=== TASK REQUIREMENTS ===
Reproduce exactly, and only, the lines running from the start of the entries below to the line containing "Все новости (41, 585)".

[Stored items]
<<<<

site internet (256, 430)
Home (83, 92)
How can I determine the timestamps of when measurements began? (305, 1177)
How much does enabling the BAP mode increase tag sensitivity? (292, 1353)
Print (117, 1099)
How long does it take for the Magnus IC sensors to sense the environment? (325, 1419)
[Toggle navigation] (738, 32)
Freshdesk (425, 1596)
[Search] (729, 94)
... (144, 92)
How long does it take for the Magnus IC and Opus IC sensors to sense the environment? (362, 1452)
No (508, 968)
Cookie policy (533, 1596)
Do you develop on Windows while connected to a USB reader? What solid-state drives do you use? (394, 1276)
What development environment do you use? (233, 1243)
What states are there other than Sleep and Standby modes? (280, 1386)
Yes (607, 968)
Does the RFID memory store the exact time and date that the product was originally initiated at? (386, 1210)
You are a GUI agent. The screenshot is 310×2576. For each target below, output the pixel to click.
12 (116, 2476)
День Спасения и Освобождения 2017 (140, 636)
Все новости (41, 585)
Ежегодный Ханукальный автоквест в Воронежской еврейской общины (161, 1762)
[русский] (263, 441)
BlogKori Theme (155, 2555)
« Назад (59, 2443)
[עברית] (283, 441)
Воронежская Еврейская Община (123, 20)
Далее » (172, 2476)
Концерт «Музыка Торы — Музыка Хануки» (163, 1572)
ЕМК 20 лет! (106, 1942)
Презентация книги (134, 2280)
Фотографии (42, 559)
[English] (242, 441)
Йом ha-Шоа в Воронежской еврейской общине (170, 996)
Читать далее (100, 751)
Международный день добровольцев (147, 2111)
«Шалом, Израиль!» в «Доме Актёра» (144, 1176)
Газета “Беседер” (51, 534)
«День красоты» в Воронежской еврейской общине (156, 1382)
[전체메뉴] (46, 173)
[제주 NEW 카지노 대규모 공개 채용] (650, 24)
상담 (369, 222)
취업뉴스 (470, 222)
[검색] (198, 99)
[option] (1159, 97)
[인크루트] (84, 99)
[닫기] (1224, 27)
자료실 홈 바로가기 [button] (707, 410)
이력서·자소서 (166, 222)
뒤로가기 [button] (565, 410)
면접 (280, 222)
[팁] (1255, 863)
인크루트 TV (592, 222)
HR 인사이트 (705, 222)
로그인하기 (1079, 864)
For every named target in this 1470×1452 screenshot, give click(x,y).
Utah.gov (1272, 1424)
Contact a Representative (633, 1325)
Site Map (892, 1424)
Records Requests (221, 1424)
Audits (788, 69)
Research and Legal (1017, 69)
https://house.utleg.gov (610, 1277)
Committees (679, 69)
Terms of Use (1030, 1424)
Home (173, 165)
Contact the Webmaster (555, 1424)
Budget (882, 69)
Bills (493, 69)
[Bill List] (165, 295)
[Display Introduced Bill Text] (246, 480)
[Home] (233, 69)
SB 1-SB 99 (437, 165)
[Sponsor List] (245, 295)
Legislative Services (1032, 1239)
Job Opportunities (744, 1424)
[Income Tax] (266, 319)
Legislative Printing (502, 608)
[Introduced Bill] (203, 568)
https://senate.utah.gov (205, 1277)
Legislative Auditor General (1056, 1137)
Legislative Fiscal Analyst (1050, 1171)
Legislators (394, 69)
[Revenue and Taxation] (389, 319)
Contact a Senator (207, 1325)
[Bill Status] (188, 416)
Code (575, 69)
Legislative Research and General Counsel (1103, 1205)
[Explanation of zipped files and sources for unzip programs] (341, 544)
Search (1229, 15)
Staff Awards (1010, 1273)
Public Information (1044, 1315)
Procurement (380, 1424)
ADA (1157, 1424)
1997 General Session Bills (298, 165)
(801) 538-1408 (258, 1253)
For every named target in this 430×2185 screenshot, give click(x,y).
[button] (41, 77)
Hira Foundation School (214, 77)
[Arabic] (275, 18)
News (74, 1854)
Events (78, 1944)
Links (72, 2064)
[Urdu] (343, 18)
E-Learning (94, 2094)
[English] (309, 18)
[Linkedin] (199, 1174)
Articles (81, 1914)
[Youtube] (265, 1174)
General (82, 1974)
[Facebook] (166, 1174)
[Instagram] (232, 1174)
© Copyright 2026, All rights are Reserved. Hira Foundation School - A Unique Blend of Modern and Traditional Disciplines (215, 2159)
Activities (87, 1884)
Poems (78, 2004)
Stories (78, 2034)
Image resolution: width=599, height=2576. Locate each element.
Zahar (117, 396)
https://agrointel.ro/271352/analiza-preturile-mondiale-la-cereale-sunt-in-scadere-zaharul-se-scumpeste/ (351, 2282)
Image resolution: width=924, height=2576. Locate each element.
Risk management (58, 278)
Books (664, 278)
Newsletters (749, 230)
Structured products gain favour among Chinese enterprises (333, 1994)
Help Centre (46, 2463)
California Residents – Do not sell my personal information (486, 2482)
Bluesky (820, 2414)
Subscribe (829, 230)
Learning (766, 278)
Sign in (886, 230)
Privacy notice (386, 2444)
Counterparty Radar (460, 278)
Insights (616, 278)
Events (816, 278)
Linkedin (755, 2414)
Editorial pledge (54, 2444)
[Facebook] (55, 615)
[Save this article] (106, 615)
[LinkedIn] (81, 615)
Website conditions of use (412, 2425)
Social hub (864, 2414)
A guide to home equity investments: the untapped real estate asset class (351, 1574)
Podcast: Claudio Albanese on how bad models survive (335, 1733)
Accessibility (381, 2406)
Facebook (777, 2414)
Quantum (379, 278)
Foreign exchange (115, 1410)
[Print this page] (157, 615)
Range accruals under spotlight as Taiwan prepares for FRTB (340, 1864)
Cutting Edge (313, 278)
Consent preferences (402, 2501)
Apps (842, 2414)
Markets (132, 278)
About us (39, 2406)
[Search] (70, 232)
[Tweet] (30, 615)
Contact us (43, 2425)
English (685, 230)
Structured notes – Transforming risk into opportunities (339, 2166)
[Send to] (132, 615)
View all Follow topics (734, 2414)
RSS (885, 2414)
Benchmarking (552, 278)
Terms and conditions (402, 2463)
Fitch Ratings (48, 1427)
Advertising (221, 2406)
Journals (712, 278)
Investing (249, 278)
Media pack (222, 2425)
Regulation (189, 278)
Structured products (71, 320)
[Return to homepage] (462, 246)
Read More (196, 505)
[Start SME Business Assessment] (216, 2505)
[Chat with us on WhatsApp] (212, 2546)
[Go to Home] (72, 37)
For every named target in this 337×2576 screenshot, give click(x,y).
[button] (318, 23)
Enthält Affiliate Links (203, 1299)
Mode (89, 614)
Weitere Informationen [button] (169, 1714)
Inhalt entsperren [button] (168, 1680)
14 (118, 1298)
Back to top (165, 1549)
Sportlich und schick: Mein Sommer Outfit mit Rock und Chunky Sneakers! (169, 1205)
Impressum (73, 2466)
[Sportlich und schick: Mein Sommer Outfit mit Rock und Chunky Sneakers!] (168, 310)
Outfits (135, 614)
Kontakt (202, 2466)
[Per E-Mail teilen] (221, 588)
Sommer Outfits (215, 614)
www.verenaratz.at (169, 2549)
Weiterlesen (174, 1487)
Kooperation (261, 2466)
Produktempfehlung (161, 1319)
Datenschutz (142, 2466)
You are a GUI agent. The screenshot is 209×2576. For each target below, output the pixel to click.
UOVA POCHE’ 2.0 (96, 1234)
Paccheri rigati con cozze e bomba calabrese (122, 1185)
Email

>>>>

=== ANSWER BOX ===
site internet (256, 430)
Home (83, 92)
How can I determine the timestamps of when measurements began? (305, 1177)
How much does enabling the BAP mode increase tag sensitivity? (292, 1353)
Print (117, 1099)
How long does it take for the Magnus IC sensors to sense the environment? (325, 1419)
[Toggle navigation] (738, 32)
Freshdesk (425, 1596)
[Search] (729, 94)
... (144, 92)
How long does it take for the Magnus IC and Opus IC sensors to sense the environment? (362, 1452)
No (508, 968)
Cookie policy (533, 1596)
Do you develop on Windows while connected to a USB reader? What solid-state drives do you use? (394, 1276)
What development environment do you use? (233, 1243)
What states are there other than Sleep and Standby modes? (280, 1386)
Yes (607, 968)
Does the RFID memory store the exact time and date that the product was originally initiated at? (386, 1210)
You are a GUI agent. The screenshot is 310×2576. For each target below, output the pixel to click.
12 (116, 2476)
День Спасения и Освобождения 2017 (140, 636)
Все новости (41, 585)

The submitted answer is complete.